*Extrait du texte:*

____

DISPUTE RESOLUTION BOUTIQUE

La Cour d’appel de Paris rappelle le standard élevé appliqué aux recours en annulation de sentences arbitrales fondés sur un manquement allégué de l’arbitre à son devoir de divulgation.

Cour d’appel de Paris, 19 septembre 2023 – n° 21/16159

Un récent arrêt de la Cour d’appel de Paris, portant sur l’indépendance et l’impartialité des arbitres, met en évidence le standard strict et élevé appliqué par les tribunaux français aux demandes d’annulation d’une sentence arbitrale fondées sur le défaut de divulgation par un arbitre de ses relations avec une partie.

En l’espèce, dans une affaire opposant la société grecque de production d’acier Halyvourgiki à la Compagnie publique d’électricité grecque ou Power Public Corporation PPC »), la Cour d’appel de Paris a examiné un recours d’annulation contre une sentence CCI déposé par cette première pour cause de composition irrégulière du tribunal et de violation de l’ordre public international.

La société Halyvourgiki reprochait à l’arbitre nommé par PPC des manquements à son obligation, en vertu de l’article 1456 du Code de procédure civile, de révéler toute circonstance susceptible d’affecter son indépendance ou son impartialité. Bien que l’arbitre n’ait rien signalé dans sa déclaration d’indépendance ni dans son curriculum vitae, des diligences menées au cours de la procédure d’arbitrage par la société Halyvourgiki ont révélé des relations professionnelles et personnelles qu’il a entretenues, pendant 30 ans, avec PPC caractérisant, selon elle, un courant d’affaires et un conflit d’intérêts.

Plus précisément, l’arbitre avait omis de révéler :

  • Onze nominations antérieures, de 1989 à 2019, dans des affaires du secteur industriel sidérurgique et/ou énergétique en tant qu’arbitre désigné par PPC ou par des sociétés publiques y étant liées par leur actionnaire principal, l’Etat grec. Celles-ci incluaient notamment deux autres nominations en tant qu’arbitre par PCC, dont la dernière remontait à 2015, et une nomination par la filiale de PCC en 2017.
  • La rédaction de dix avis juridiques rémunérés par PPC dans des affaires en contentieux ou arbitrage, 1989 à 2016.
  • La rédaction de cinq avis juridiques rémunérés par la filiale de PPC jusqu’en 2009, en sus de huit autres avis juridiques rémunérés par des sociétés liées à PPC, de 1989 à 2016.
  • Son appartenance au conseil juridique de PPC pendant 4 ans, de 1989 à 1993 ; et
  • L’emploi de son épouse en tant que juriste salariée au sein de PPC pendant vingt ans, de 1992 à 2012, dont celle-ci était maintenant retraitée et bénéficiait, à ce titre, de réduction sur les factures d’électricité.

____

*Travail à faire:*
(A) Résumez en deux phrases l'extrait relatif à l'arrêt de la Cour d'appel de Paris.
(B) Rédigez la suite de l'extrait consacré à l'arrêt de la Cour d'appel de Paris, en reprenant après sa dernière phrase.
Les lignes qui suivent proviennent d'une source distincte de l'extrait.

____

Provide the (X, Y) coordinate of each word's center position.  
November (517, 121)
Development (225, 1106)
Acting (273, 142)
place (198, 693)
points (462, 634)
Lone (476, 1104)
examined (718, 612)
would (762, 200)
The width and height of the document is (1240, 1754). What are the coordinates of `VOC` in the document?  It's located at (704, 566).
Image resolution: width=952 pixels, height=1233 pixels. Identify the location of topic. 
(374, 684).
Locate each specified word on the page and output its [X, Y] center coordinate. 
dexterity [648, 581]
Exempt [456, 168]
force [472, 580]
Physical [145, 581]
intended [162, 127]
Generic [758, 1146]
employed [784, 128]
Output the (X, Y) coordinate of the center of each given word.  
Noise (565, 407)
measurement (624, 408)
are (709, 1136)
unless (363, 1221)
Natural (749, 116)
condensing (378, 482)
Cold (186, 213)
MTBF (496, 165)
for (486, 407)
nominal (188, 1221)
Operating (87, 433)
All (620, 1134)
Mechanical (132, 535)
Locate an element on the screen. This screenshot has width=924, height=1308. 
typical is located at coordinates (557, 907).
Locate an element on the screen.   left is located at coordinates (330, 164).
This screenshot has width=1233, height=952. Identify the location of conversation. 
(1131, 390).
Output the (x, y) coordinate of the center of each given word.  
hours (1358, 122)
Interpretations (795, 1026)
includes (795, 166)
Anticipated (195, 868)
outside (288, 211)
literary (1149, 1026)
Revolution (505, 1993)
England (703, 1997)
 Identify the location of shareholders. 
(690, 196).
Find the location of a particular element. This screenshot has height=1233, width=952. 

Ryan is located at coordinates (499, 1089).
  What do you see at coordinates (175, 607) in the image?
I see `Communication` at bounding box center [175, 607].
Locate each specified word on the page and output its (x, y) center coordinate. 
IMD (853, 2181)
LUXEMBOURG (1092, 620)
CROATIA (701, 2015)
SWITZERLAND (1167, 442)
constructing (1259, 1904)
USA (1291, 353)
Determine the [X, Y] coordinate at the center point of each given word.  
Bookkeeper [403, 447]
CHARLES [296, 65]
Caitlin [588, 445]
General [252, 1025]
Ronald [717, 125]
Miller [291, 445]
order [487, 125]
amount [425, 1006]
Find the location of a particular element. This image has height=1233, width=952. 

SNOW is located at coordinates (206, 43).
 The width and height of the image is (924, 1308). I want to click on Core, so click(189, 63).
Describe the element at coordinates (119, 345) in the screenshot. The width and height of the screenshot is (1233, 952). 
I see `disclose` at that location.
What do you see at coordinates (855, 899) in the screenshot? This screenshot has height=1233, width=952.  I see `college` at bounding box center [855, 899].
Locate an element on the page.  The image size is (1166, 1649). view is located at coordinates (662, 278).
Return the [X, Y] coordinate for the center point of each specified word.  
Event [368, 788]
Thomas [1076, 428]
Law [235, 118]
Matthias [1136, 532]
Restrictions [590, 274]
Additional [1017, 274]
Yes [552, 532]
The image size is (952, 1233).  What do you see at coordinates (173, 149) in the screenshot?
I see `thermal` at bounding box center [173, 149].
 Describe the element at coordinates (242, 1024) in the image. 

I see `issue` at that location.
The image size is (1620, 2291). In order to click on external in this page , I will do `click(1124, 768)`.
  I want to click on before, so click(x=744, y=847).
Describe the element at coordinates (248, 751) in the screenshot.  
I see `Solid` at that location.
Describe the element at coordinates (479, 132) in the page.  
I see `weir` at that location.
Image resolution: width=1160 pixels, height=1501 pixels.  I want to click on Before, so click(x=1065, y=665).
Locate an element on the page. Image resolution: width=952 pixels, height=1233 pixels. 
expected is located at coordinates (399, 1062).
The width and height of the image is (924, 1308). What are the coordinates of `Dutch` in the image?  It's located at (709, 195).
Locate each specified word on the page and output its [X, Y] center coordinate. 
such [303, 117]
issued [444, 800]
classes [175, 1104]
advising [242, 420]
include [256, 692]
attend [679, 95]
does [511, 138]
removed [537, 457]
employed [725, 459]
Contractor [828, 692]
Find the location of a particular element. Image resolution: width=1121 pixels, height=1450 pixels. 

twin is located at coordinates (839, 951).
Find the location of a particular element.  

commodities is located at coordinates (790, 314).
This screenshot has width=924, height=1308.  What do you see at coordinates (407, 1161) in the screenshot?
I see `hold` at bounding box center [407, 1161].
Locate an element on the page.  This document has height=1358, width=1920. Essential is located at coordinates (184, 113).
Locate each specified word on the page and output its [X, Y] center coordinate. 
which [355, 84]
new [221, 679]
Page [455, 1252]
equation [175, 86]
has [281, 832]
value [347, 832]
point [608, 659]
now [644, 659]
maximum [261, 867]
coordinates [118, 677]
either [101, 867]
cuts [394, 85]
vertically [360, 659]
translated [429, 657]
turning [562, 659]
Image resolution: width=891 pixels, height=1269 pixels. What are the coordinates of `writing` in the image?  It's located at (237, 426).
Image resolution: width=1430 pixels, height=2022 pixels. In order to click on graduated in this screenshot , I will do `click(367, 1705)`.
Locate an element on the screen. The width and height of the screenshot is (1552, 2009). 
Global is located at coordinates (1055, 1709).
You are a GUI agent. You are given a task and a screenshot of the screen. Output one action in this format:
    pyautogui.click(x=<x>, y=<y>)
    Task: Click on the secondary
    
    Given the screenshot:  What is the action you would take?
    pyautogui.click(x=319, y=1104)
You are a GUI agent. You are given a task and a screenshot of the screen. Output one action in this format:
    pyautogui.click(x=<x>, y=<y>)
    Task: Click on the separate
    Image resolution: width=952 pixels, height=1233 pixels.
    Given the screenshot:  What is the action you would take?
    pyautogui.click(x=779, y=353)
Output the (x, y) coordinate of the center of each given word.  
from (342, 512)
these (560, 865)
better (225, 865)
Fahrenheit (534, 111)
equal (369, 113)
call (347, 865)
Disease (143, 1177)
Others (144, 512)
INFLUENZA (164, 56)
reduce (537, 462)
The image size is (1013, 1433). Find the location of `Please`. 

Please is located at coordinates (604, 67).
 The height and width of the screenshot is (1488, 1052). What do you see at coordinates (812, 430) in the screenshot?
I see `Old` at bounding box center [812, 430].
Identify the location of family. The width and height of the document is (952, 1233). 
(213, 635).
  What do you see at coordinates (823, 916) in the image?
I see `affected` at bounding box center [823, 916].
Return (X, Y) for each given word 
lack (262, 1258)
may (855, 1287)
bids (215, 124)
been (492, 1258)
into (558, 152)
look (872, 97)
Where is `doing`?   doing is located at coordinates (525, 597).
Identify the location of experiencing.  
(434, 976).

____

*Réponses par tâche:*
(A) Dans un arrêt du 19 septembre 2023, la Cour d'appel de Paris a examiné le recours en annulation formé par la société Halyvourgiki contre une sentence CCI rendue dans le litige l'opposant à PPC, pour composition irrégulière du tribunal et violation de l'ordre public international, en appliquant le standard strict et élevé retenu par les tribunaux français en matière de défaut de divulgation. Halyvourgiki reprochait à l'arbitre nommé par PPC de ne pas avoir révélé les relations professionnelles et personnelles entretenues pendant 30 ans avec cette société, notamment des nominations antérieures, des avis juridiques rémunérés, son appartenance au conseil juridique de PPC et l'emploi de son épouse au sein de PPC.

(B)
En réponse, PPC soutenait que ces liens n’avaient pas à être déclarés car, d’une part, les règles de l’International Bar Association (« IBA ») retiennent une période de trois ans pour la révélation de circonstances antérieures à la nomination d’un arbitre et car, d’autre part, ces circonstances sont notoires dans le cercle de l’arbitrage du secteur énergétique en Grèce.  PPC plaidait aussi qu’en tout état de cause, les circonstances prétendument nouvelles n’étaient pas susceptibles de susciter un doute raisonnable sur l’indépendance de l’arbitre.

La Cour d’appel a rejeté le recours d’annulation. Celle-ci a d’abord rappelé que l’absence de divulgation d’informations par un arbitre ne suffit pas en soi à caractériser son manque d’indépendance ou d’impartialité, mais que cette absence doit se rattacher à des éléments susceptibles de provoquer dans l’esprit des parties un doute raisonnable quant à son impartialité et à son indépendance, défini comme un doute qui peut naître chez une personne placée dans la même situation et ayant accès aux mêmes éléments d’information raisonnablement accessibles.

Faisant sienne les lignes directrices de l’IBA, la Cour d’appel a estimé en l’espèce que les relations de de l’arbitre avec PPC étaient trop éparses et, remontant à une période au-delà de trois ans, trop anciennes pour faire l’objet d’une obligation de révélation.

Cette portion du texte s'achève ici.